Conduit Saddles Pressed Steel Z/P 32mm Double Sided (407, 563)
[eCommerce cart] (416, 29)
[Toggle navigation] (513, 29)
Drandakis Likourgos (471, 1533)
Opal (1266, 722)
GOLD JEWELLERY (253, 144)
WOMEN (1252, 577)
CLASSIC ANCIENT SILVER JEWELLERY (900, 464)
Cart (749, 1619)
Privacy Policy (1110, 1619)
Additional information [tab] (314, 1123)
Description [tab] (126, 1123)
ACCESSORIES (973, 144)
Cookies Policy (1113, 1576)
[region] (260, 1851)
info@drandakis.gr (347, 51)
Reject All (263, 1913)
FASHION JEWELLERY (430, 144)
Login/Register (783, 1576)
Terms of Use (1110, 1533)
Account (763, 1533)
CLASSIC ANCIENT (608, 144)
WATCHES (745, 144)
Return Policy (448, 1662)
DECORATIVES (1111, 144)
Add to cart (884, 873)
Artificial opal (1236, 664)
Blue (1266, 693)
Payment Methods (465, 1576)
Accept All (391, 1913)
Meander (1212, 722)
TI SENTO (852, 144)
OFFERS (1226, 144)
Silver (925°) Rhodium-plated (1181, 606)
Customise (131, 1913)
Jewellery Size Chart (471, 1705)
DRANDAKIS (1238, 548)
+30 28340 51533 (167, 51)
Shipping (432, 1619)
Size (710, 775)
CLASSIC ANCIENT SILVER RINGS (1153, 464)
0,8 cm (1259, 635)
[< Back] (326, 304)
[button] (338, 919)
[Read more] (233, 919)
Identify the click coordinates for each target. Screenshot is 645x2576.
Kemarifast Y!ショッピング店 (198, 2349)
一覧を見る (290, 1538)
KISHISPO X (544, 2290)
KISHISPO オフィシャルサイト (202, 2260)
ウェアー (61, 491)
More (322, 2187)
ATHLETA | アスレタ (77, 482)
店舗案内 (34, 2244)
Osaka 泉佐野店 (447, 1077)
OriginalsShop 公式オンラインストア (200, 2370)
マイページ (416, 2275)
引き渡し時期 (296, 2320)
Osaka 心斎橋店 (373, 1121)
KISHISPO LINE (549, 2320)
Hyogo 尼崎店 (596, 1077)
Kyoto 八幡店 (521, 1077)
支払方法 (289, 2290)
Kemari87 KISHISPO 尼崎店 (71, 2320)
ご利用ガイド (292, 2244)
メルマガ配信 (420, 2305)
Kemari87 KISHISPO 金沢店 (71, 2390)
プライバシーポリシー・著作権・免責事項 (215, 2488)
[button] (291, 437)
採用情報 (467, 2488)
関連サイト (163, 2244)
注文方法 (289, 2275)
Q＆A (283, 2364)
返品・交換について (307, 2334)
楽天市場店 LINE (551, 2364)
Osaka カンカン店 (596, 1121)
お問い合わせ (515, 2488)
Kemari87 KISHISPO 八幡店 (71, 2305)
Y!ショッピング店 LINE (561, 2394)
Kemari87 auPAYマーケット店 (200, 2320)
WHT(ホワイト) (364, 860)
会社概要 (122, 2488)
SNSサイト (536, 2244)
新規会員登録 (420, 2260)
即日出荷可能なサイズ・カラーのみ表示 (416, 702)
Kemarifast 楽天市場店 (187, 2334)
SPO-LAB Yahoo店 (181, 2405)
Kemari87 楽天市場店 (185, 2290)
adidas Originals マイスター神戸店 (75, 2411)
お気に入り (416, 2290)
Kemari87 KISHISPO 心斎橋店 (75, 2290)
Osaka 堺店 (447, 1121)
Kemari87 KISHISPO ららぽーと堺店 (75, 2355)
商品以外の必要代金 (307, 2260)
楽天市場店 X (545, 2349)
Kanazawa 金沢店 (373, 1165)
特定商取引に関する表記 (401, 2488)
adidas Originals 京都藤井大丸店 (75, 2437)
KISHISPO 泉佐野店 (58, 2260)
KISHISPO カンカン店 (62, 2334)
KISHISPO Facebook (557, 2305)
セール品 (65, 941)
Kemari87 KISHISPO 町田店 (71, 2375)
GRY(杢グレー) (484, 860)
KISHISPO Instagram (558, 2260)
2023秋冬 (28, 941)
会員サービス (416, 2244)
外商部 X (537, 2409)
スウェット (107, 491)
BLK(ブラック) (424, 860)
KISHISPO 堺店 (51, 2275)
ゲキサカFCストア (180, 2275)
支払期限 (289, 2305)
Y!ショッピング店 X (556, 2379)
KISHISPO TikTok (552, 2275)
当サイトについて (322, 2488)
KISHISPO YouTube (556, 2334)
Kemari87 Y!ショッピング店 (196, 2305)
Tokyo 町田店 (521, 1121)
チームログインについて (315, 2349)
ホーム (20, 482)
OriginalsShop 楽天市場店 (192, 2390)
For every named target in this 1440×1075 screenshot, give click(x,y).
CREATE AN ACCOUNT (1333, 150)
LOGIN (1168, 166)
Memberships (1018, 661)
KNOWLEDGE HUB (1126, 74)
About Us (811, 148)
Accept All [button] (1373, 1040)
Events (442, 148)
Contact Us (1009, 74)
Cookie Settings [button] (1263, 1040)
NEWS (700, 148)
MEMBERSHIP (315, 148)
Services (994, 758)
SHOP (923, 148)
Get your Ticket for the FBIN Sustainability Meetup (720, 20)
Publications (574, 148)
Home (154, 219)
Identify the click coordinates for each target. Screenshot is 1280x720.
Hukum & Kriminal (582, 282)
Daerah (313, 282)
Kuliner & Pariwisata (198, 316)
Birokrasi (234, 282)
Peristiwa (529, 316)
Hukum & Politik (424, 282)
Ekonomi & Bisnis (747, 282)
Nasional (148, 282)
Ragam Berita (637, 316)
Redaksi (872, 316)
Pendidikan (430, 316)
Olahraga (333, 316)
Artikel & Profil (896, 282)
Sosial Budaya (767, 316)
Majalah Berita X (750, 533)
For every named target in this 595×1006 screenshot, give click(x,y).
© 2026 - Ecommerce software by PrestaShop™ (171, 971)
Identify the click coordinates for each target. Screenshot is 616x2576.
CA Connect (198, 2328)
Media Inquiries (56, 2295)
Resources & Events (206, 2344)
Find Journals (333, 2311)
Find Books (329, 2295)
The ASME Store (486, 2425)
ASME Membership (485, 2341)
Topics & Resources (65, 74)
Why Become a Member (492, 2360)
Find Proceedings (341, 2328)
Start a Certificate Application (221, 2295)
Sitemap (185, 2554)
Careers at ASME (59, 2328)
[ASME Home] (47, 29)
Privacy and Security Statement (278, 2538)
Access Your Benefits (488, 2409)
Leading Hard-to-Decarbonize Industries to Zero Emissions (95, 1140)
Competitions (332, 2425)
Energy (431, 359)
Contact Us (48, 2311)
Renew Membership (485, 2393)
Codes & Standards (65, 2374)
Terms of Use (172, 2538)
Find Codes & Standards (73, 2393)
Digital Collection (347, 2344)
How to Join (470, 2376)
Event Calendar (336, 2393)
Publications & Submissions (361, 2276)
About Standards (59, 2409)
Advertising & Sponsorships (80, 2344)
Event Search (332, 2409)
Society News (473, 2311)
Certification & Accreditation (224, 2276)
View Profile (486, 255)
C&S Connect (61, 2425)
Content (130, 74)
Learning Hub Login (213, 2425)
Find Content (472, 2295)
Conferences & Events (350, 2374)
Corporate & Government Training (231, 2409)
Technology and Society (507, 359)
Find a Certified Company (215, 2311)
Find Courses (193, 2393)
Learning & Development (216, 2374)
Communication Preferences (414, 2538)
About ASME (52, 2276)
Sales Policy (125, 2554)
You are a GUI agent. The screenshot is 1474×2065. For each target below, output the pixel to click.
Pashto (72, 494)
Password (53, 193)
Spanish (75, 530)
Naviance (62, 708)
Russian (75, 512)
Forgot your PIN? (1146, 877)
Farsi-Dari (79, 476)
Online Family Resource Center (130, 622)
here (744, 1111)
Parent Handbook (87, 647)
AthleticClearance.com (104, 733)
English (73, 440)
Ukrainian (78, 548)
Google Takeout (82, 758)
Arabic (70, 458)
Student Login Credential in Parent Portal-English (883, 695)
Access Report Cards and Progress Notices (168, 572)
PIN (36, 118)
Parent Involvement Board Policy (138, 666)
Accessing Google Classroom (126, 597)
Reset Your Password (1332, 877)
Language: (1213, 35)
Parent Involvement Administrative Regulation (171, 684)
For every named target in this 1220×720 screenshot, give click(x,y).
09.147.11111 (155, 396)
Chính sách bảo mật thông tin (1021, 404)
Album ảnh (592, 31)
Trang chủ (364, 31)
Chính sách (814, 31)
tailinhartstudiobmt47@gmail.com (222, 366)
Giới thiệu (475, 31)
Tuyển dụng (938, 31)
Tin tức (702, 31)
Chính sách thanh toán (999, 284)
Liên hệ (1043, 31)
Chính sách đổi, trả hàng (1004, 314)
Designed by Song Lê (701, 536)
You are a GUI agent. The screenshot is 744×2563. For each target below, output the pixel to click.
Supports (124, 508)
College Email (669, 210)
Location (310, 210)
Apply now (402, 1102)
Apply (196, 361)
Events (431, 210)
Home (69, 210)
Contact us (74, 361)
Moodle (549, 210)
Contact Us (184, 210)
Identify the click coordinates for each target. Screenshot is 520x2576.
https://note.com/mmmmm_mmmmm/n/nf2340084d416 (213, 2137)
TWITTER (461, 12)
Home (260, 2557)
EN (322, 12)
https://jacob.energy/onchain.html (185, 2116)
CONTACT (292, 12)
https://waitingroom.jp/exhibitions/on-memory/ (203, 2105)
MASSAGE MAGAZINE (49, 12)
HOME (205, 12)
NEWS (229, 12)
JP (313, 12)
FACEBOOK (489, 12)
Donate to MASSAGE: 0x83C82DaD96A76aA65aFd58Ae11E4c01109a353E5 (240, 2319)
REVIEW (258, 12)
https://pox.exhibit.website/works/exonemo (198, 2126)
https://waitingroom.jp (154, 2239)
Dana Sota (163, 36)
☆ ☆ ☆ ☆ ☆ ☆ ☆
● What you are asked to do: Recast the lines of the records, starting with the line that contains "Contact Us (184, 210)" and going on through the line that contains "REVIEW (258, 12)", both included, as a Markdown table with the columns Row and Entry. Number each line in Row, place the line itself in Entry, omit blank lines, and include no other lines.

● The reply:
| Row | Entry |
|---|---|
| 1 | Contact Us (184, 210) |
| 2 | Identify the click coordinates for each target. Screenshot is 520x2576. |
| 3 | https://note.com/mmmmm_mmmmm/n/nf2340084d416 (213, 2137) |
| 4 | TWITTER (461, 12) |
| 5 | Home (260, 2557) |
| 6 | EN (322, 12) |
| 7 | https://jacob.energy/onchain.html (185, 2116) |
| 8 | CONTACT (292, 12) |
| 9 | https://waitingroom.jp/exhibitions/on-memory/ (203, 2105) |
| 10 | MASSAGE MAGAZINE (49, 12) |
| 11 | HOME (205, 12) |
| 12 | NEWS (229, 12) |
| 13 | JP (313, 12) |
| 14 | FACEBOOK (489, 12) |
| 15 | Donate to MASSAGE: 0x83C82DaD96A76aA65aFd58Ae11E4c01109a353E5 (240, 2319) |
| 16 | REVIEW (258, 12) |